Tag Archives: rosa parks

Why Only a Month?

Author Unknown [Public domain], via Wikimedia Commons

Author Unknown [Public domain], via Wikimedia Commons

February is known as Black History Month. We hear politicians proclaim that we live in a “post racial society” in this country, and everything is as balanced as it can be. Caucasians take comfort in knowing anti-discrimination and equality laws have given them a blind excuse to pay no attention to the people who would say otherwise.

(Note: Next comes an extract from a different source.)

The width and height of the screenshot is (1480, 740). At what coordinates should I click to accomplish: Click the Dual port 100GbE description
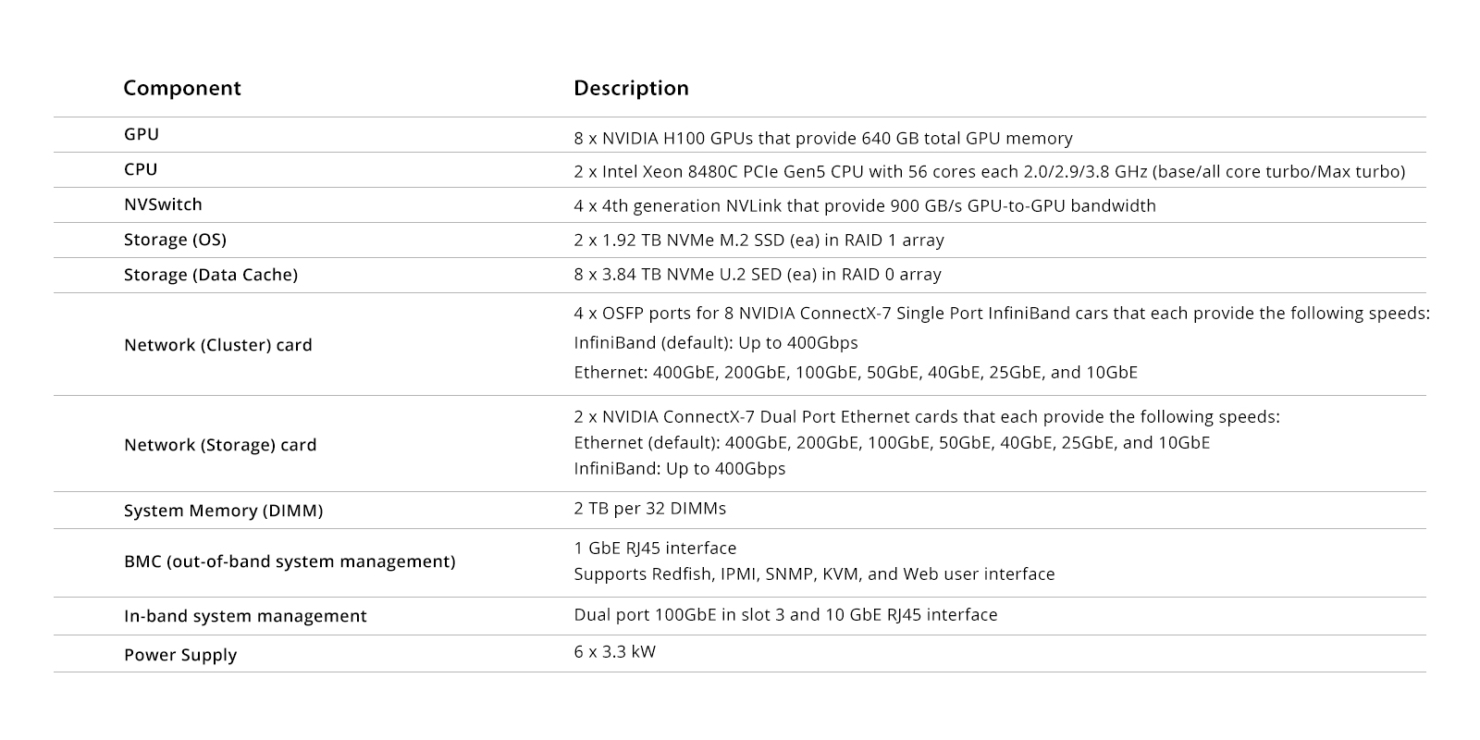(x=785, y=615)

But they are wrong. Open discrimination, racial profiling, preferences in education and employment opportunities and staggering statistics prove we are at an all-time high in our actual racial misconceptions. Here’s a few statistics to prove the point:

  • In 2012, four percent of whites ages 16 to 24 were not enrolled in school and had not completed high school, compared with nine percent of blacks and 13 percent of Hispanics. Source: Child Trends Data Bank
  • African Americans now constitute nearly 1 million of the total 2.3 million incarcerated population. and are incarcerated at nearly six times the rate of whites. Together, African American and Hispanics comprised 58% of all prisoners in 2008, even though African Americans and Hispanics make up approximately one quarter of the US population.   Source: NAACP
  • According to a recent study conducted by the Institute on Assets and Social Policy (IASP) at Brandeis University, “The wealth disparity between white and black households has more than quadrupled, regardless of income bracket.” Source: Madame Noire
  • The unemployment rate among blacks is about double that among whites, as it has been for most of the past six decades. Source: Pew Research

This is just the tip of the iceberg. What is important is that while we celebrate our progress since the Civil Rights era, we need to pause and question what this current period of our history should be called in retrospect. When future generations ask if we did all we could, how can we say yes with the current status quo being what it is?

I have always thought of Rosa Parks, the Rev. Martin Luther King Jr., Thurgood Marshall and the Little Rock Nine as being heroes, among many, many others – worthy of respect and high esteem. We now add names like Trayvon Martin, Jordan Davis and George Stinney to this list. How long will the list become?

Occupy World Writes believes all Americans need to be more colorblind. We believe the future of Black History Month might include a whole bunch of white folks drinking some humble tea and seeing people as people, not as segments of the population based on skin color. We hope it comes sooner rather than later.